No computer viruses have struck in Sunderland, northeast England, but everything was taken offline straight away as a precaution, explained Dr. Christiane Nyhsen, a consultant radiologist at the Sunderland Royal Hospital. No emails could be sent and received, so communication was difficult as a result, and general practitioners (GPs) had no access to the IT system to request a scan or review a case.
"We still cannot send anything out of the trust, so consultants are doing night shifts to report instead of outsourcing to external companies. This is manageable for a few days, but hopefully everything will be up and running again soon," she said.
Learning the lessons
One positive outcome of this incident appears to be renewed vigilance for, and increased awareness of, personal and professional web safety.
A senior U.K. radiologist told AuntMinnieEurope.com, "As a home user I have just purchased an external hard drive to back up all of my personal files, and this is definitely in response to the cyberattack. I do keep up to date with all the Windows 10 updates and I use Kaspersky virus protection, but I think the added security of external backup is sensible."
The whole episode underlines the need to install software updates and remove antiquated operating systems, said Dr. Christopher Clarke, a radiology fellow at Leeds Teaching Hospitals and founder and editor of the Radiology Cafe website. The big challenge, though, is that most clinical staff have little or no interest in IT issues.

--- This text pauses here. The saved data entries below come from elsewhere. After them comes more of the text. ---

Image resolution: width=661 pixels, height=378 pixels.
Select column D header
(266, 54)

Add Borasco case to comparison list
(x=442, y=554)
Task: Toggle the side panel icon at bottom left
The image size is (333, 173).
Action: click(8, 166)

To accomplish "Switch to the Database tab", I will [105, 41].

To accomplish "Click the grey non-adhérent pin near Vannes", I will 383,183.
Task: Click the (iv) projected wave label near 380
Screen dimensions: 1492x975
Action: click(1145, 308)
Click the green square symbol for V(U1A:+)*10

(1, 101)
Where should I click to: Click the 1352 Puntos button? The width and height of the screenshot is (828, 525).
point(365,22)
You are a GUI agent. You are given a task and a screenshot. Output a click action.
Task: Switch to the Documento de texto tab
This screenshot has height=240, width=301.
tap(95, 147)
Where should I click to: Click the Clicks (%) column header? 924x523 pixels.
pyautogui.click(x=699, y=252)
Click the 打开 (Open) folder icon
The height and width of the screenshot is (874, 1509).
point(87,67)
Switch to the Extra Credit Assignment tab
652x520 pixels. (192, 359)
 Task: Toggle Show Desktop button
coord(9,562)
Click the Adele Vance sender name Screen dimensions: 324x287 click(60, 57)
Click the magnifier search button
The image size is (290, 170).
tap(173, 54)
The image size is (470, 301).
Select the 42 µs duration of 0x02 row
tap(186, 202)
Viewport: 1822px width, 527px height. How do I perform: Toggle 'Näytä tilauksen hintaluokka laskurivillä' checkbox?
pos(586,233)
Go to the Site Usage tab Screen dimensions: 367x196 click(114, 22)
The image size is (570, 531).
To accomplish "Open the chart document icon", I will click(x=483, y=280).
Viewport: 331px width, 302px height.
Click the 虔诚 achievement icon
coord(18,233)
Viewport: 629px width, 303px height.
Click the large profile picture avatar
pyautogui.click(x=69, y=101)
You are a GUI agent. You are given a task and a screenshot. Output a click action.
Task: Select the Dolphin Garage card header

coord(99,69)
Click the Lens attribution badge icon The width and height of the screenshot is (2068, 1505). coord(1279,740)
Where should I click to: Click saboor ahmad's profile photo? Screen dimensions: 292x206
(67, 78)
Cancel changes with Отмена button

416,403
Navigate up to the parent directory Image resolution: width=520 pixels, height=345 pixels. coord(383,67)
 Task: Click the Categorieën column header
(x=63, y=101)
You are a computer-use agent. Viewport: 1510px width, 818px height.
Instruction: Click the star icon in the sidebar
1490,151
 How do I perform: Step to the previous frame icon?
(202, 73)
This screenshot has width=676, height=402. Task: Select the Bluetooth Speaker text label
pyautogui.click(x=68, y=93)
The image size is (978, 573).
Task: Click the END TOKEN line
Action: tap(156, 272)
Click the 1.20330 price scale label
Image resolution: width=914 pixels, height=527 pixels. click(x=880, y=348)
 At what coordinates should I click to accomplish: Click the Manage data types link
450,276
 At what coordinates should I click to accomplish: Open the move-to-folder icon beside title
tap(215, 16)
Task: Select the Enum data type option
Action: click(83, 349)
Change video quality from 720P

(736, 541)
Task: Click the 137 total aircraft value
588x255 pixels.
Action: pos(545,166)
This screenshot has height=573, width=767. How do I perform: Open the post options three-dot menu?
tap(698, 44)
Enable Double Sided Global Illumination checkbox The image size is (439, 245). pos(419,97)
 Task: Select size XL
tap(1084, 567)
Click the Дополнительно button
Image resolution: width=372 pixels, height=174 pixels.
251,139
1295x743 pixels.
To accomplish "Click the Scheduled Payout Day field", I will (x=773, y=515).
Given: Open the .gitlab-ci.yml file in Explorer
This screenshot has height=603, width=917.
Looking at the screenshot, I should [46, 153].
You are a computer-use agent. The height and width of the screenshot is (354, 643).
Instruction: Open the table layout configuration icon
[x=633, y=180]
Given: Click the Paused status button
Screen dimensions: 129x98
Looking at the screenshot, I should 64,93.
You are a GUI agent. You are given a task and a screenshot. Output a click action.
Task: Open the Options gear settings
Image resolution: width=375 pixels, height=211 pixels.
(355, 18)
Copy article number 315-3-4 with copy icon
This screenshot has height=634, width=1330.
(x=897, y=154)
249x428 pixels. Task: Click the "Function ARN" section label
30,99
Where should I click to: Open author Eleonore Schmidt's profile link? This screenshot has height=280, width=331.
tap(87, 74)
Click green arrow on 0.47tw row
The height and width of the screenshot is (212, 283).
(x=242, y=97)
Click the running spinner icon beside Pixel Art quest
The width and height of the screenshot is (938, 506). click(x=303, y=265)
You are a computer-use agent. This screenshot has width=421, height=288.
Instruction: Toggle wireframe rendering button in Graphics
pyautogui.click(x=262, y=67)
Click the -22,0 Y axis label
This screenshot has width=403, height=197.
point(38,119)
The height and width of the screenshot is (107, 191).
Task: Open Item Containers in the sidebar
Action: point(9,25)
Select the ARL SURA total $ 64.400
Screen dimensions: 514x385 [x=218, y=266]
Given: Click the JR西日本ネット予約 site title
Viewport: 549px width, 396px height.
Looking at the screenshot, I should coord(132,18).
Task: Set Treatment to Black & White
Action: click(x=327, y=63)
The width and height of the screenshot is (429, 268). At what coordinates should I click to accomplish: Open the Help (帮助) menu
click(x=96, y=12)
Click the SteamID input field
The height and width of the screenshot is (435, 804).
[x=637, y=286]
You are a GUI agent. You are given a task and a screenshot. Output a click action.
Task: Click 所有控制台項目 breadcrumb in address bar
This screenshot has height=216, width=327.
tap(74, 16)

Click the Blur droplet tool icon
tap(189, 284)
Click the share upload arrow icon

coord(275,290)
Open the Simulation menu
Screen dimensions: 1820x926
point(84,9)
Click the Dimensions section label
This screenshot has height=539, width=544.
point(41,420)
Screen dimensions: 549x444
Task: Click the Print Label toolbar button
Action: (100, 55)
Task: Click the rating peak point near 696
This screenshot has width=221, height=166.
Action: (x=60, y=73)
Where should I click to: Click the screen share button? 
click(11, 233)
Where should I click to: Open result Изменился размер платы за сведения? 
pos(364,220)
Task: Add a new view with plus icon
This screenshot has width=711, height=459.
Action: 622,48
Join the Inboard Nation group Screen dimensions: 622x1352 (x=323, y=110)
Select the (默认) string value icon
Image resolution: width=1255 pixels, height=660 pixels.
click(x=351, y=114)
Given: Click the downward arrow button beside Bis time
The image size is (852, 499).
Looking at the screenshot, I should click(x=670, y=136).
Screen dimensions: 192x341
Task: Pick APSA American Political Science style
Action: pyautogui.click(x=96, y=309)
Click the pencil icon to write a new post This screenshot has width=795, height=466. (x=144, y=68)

"It's easy to think to yourself: Why care about the operating system we're using as long as it does the job?" he pointed out. "My cousin works as a GP in Yorkshire and she was hit quite badly by the cyberattack, but she said she didn't even know whether she used Apple or Windows, never mind about what operating system she had -- yet she's on the computer all the time!"
Fenn reckons there is a need to work with suppliers to ensure that critical security fixes from Microsoft are tested, approved, and installed more frequently than the historical annual service visit approach, with the same strategy applied to IT and the Windows desktops, which he believes will need updating much more frequently.
It's most important now to learn from "a partly dire situation" and focus on the key learning points: All of us tend to rely too much on email, and we should beware of outsourcing everything because if IT breaks down there won't be enough local resources to do the clinical work, according to Nyhsen.
"It will be interesting to see what changes this incident will bring. It is a wake-up call for all trusts who neglected to invest in a proper IT department and have old computers. Is Microsoft the best? I doubt it, because it's very vulnerable to attacks," she concluded. "The next attack will be worse, and there are many greedy hackers just waiting out there, I have no doubt."